Copia de nuevo todos los datos y cambia "icon" por "button", sin tocar nada más.
──────── DATOS DE ORIGEN ────────
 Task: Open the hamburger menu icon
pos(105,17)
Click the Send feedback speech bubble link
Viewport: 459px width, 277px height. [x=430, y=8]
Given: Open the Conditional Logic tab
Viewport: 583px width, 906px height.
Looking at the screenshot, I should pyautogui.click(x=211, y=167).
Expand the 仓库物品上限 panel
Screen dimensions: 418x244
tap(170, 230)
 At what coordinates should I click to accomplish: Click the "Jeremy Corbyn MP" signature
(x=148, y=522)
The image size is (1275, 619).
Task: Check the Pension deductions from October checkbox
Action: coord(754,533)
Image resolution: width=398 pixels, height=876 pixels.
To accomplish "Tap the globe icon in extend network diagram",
────────
# RESPUESTA AL EJERCICIO:
 Task: Open the hamburger menu button
pos(105,17)
Click the Send feedback speech bubble link
Viewport: 459px width, 277px height. [x=430, y=8]
Given: Open the Conditional Logic tab
Viewport: 583px width, 906px height.
Looking at the screenshot, I should pyautogui.click(x=211, y=167).
Expand the 仓库物品上限 panel
Screen dimensions: 418x244
tap(170, 230)
 At what coordinates should I click to accomplish: Click the "Jeremy Corbyn MP" signature
(x=148, y=522)
The image size is (1275, 619).
Task: Check the Pension deductions from October checkbox
Action: coord(754,533)
Image resolution: width=398 pixels, height=876 pixels.
To accomplish "Tap the globe button in extend network diagram",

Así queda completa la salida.